We had previously confirmed that AAV2‐shmTOR infection efficiently reduced CNV in the mouse model [18]. To explore the mechanism by which AAV2‐shmTOR can affect the laser‐induced lesions, we first investigated the localization of CD31‐expressing endothelial cells and viral‐transduced cells using AAV2‐GFP in the CNV mouse model. We observed an increment of endothelial cells in the CNV model, especially in the area around the laser‐induced lesion. As depicted in Fig. 1A,B, GFP‐expressing cells were colocalized with CD31‐expressing cells (43.65% ± 9.75%), which is consistent with the previous OIR model [20]. We next examined mTOR expression after the transduction of AAV2‐shmTOR in the CNV model and found that mTOR expression was increased in the laser‐induced lesions. However, we observed that mTOR expression in endothelial cells was substantially suppressed by AAV2‐shmTOR transduction in the laser‐induced lesions (Fig. S1) and the size of the CNV lesion was reduced by AAV2‐shmTOR (38.14% ± 10.58%, Fig. 1C). These results indicate successful transduction by the recombinant AAV pseudotyped with serotype AAV2 on retinal endothelial cells, suggesting that the inhibitory role of AAV2‐shmTOR in neovascularization is directly exerted on the intracellular responses of the endothelial cells.

Fig. 1

Transduction of endothelial cells by AAV2 vector in the CNV model. (A) AAV2‐GFP was intravitreally injected into the laser‐induced photocoagulated eyes of the mouse. Frozen section samples were stained with anti‐GFP along with anti‐CD31 (red) to determine the retinal tissue tropism of AAV2‐shmTOR. Nuclei were counterstained with DAPI (blue). Box: CNV lesion, Scale bars: 20 µm. (B) The size of the retinal photocoagulation lesion was measured by light microscopy after immunostaining anti‐cytokeratin and anti‐CD31 using a cross‐sectioned eye. (C) The extent of overlap of the GFP signal and red fluorescence for CD31 in the CNV lesion was quantified by the imagej software. All panels are representative of at least three independent experiments (n = 4). ANOVA and paired t‐test. **P < 0.01.
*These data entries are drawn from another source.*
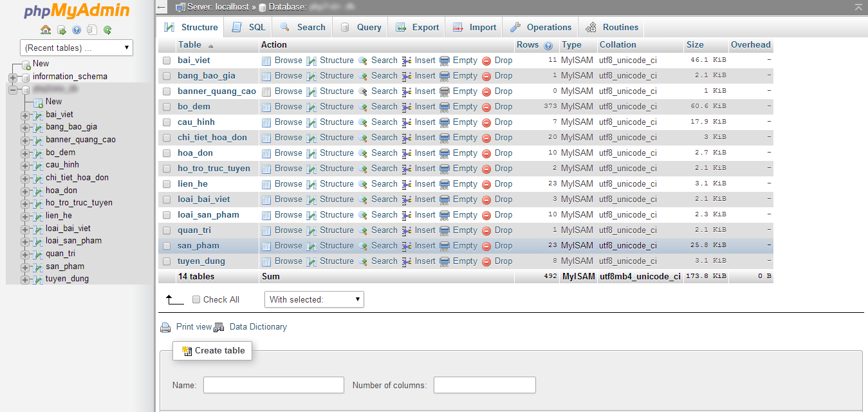868x412 pixels.
Task: Switch to the SQL tab
Action: 248,27
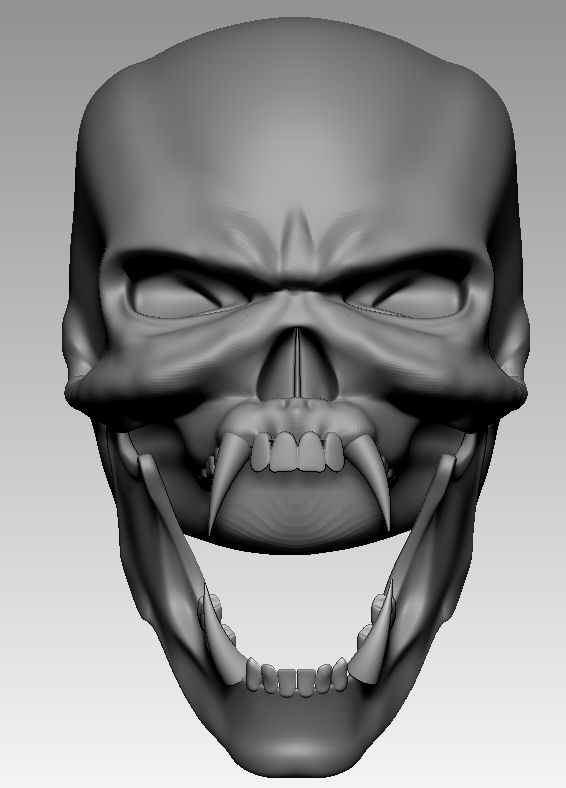Click the rounded palate behind upper teeth
The image size is (566, 788).
point(298,510)
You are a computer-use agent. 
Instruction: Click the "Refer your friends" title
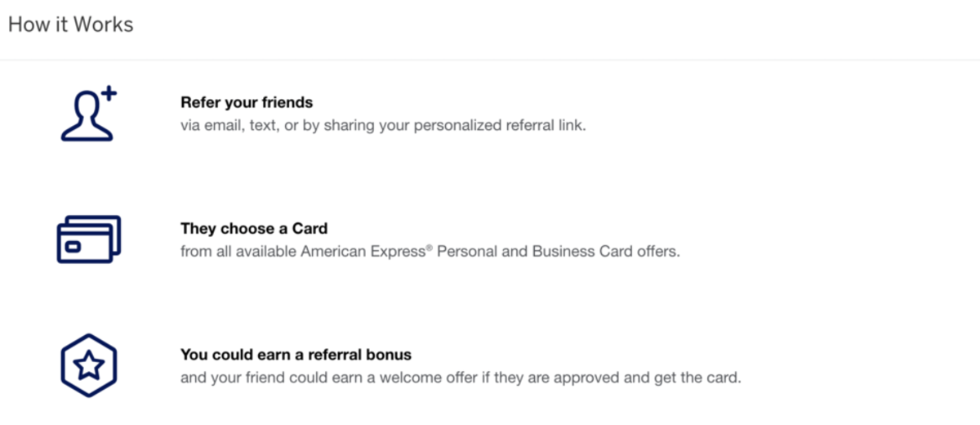click(247, 103)

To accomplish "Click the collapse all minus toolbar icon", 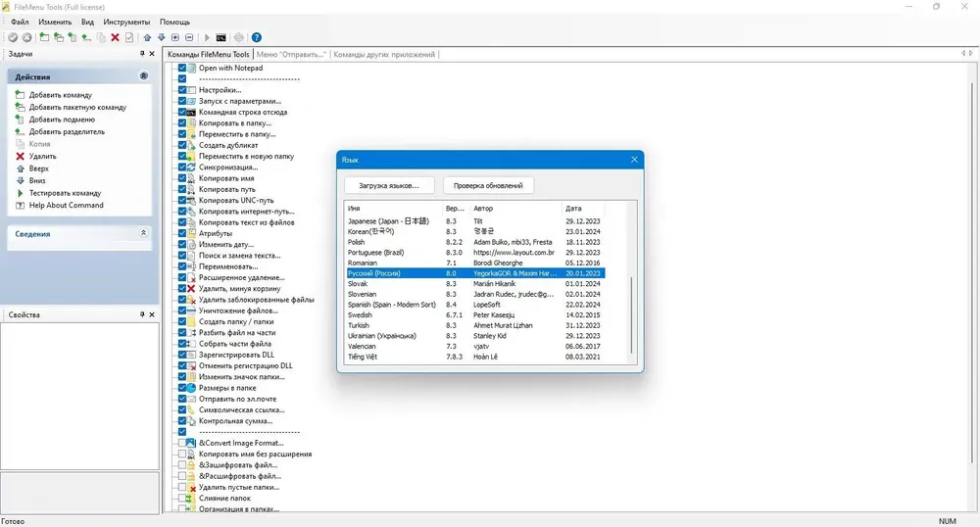I will pyautogui.click(x=189, y=37).

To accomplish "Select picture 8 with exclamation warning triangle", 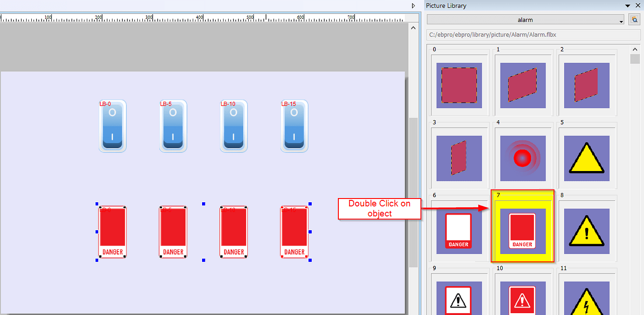I will pos(587,231).
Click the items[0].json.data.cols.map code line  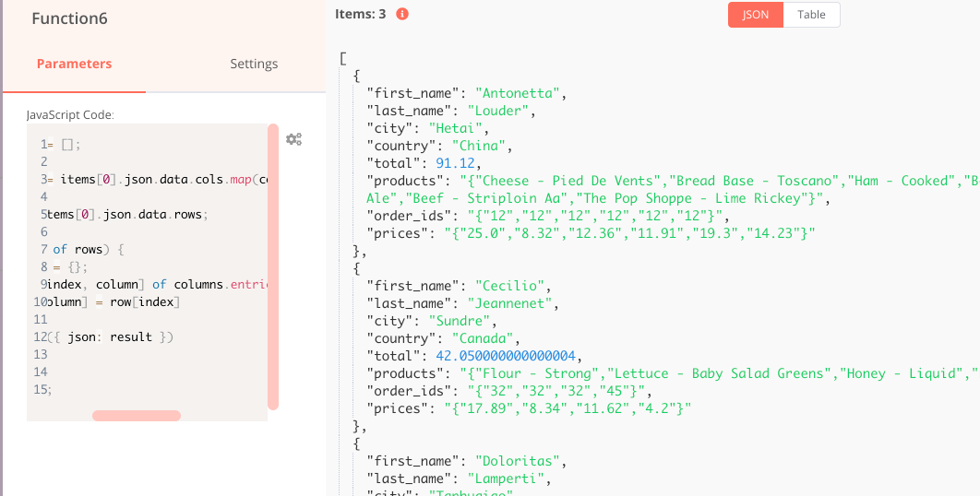(157, 180)
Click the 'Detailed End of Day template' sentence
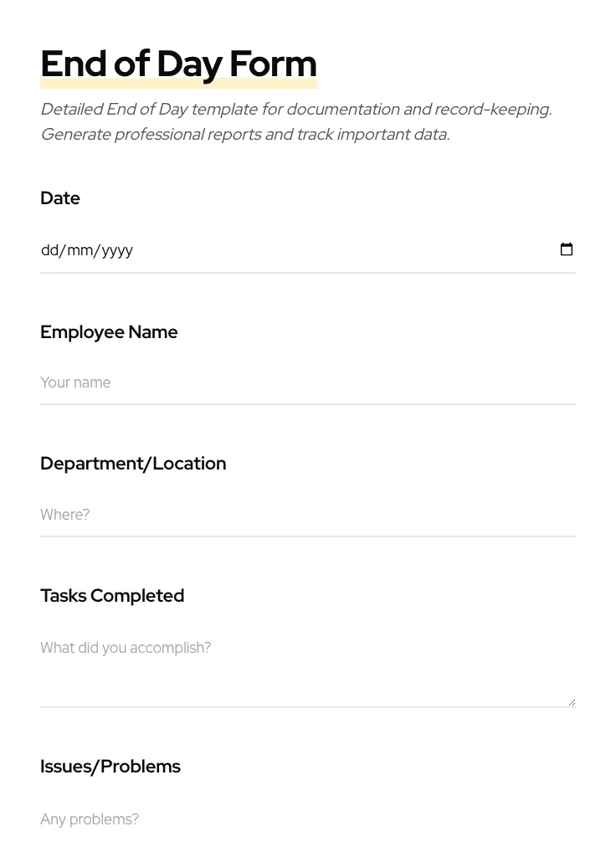The height and width of the screenshot is (857, 616). [x=295, y=110]
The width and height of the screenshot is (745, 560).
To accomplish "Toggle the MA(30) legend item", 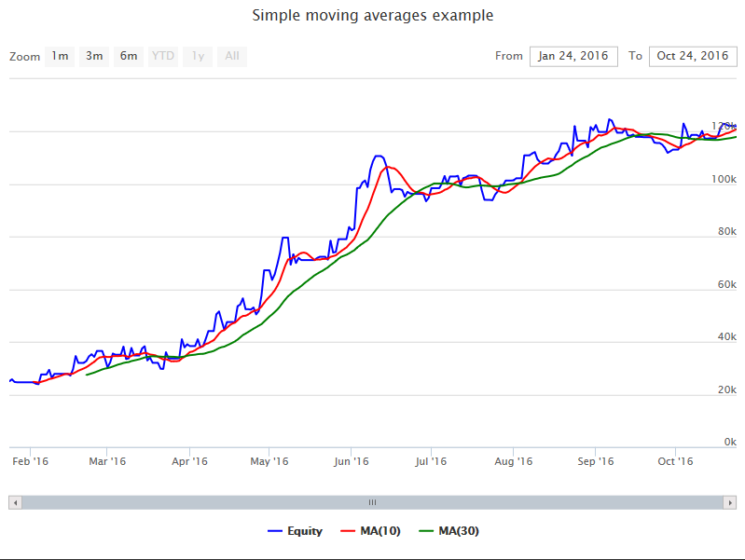I will 449,531.
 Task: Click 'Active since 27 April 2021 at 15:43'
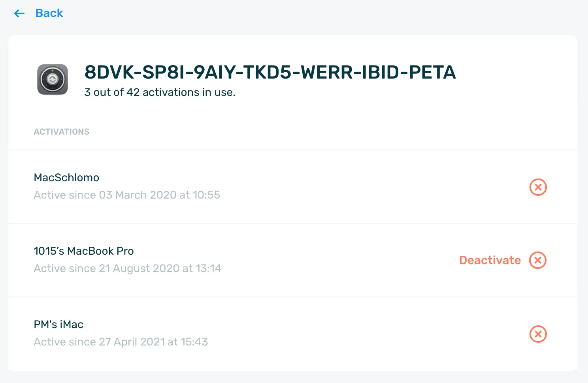point(121,342)
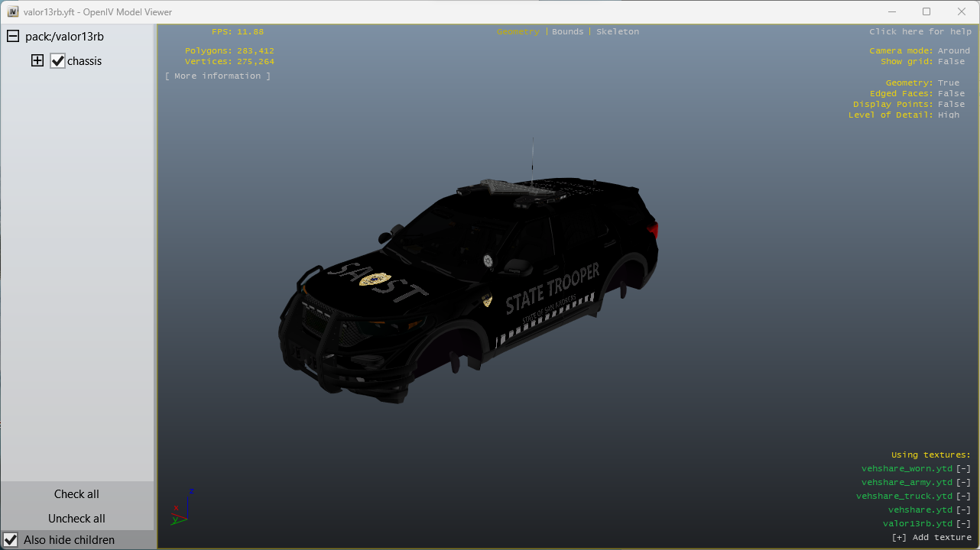
Task: Click the XYZ axis gizmo
Action: [182, 508]
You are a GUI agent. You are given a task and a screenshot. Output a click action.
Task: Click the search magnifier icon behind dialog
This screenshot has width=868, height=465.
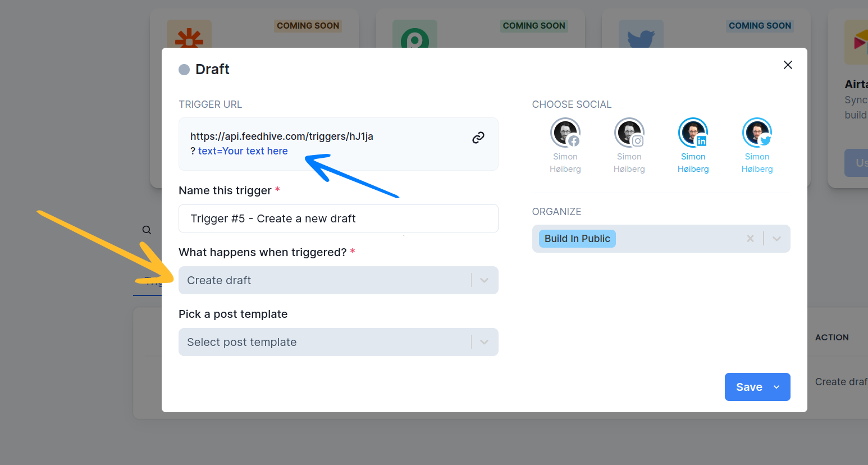click(x=147, y=230)
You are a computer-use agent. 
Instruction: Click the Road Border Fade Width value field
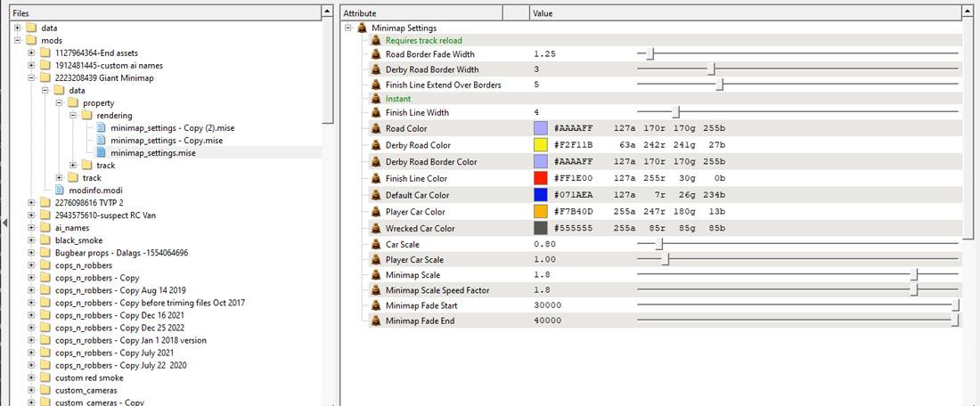coord(579,54)
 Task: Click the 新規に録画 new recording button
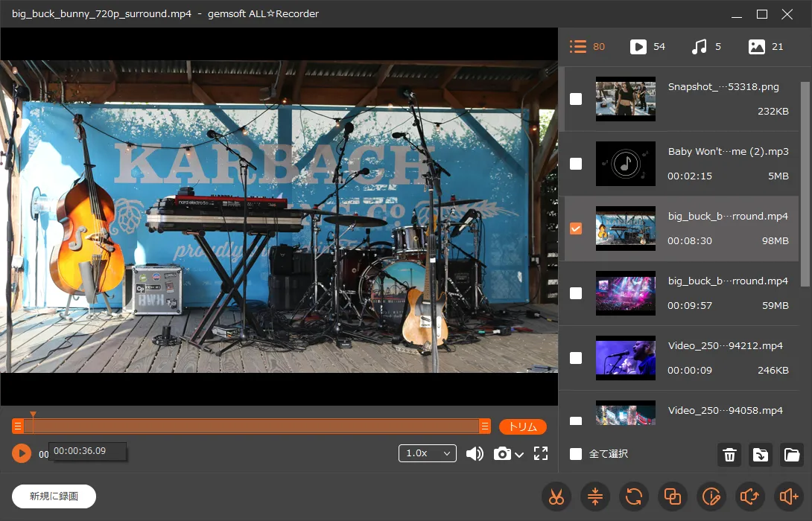click(54, 496)
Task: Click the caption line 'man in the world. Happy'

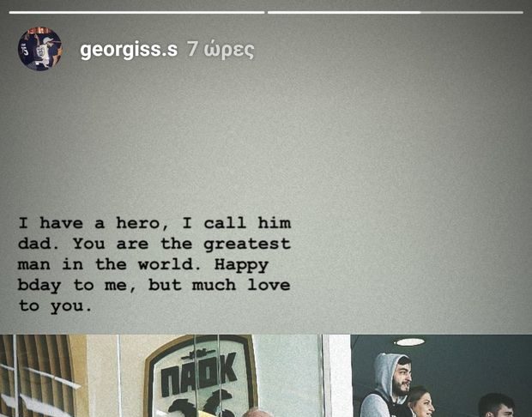Action: (142, 265)
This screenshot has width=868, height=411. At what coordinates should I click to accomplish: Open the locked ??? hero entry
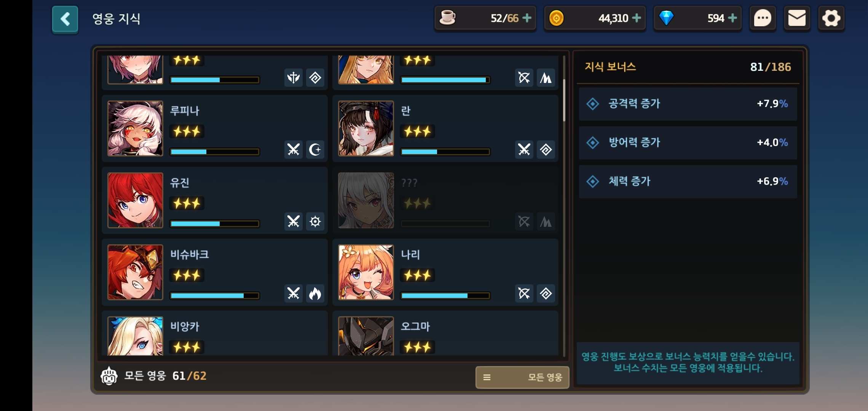[445, 200]
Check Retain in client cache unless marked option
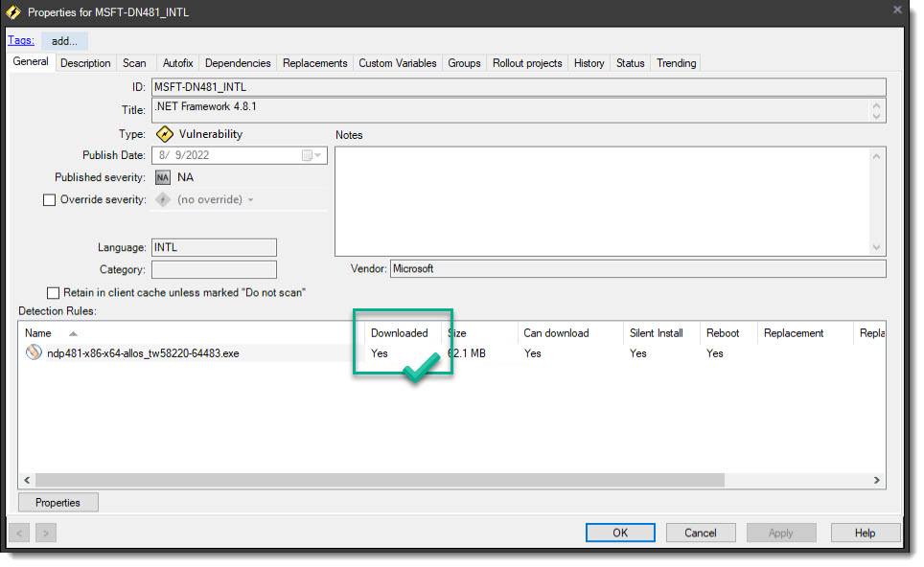Screen dimensions: 924x567 pos(54,292)
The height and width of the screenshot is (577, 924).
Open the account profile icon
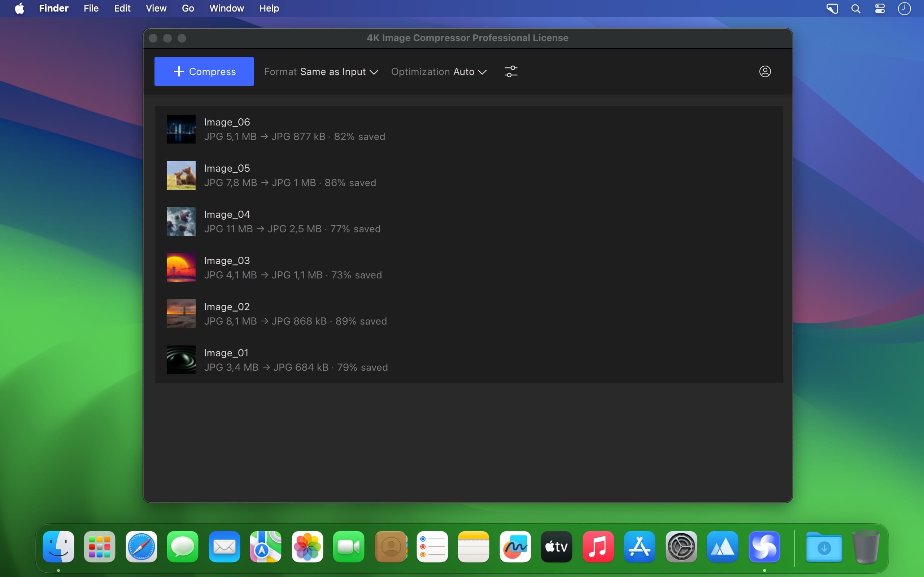tap(765, 71)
Regulation of the cellular signaling pathway by AAV2‐shmTOR in endothelial cells

To evaluate the intracellular responses by AAV2‐shmTOR in endothelial cells, we compared the effect of AAV2‐shmTOR with its nonspecific negative control, AAV2‐shCon. Almost the entire transduction of HUVECs by rAAV2 was achieved when cells were treated with AAV2‐GFP (Fig. 2A). Results of western blotting and real‐time RT‐qPCR showed that AAV2‐shmTOR dramatically reduced mTOR expression after infection in HUVECs, whereas the expression level of mTOR was not affected by the transduction of AAV2‐shCon (Fig. 2B, Fig. S2), suggesting that AAV2‐shmTOR could effectively transduce HUVECs and downregulate mTOR expression.

Fig. 2

Downregulation of mTOR signaling pathways by AAV2‐shmTOR. (A) HUVECs were transduced by AAV2‐GFP, and the expression of GFP was observed by fluorescence microscopy. Scale bars: 100 µm. (B) Downregulation of the expression level of mTOR and the downstream signaling molecules of mTOR were examined at 24 h after AAV2‐shmTOR infection with cotreatment of VEGF (5 min, 10 ng·mL−1) in HUVECs, as indicated. (C–E) Graphs show the relative expression levels of mTOR, p‐PKCα, and p‐S6 versus the total amount of corresponding protein. Mean and standard deviation were presented from three independent experiments (n = 3). ANOVA and paired t‐test. *P < 0.05, **P < 0.01.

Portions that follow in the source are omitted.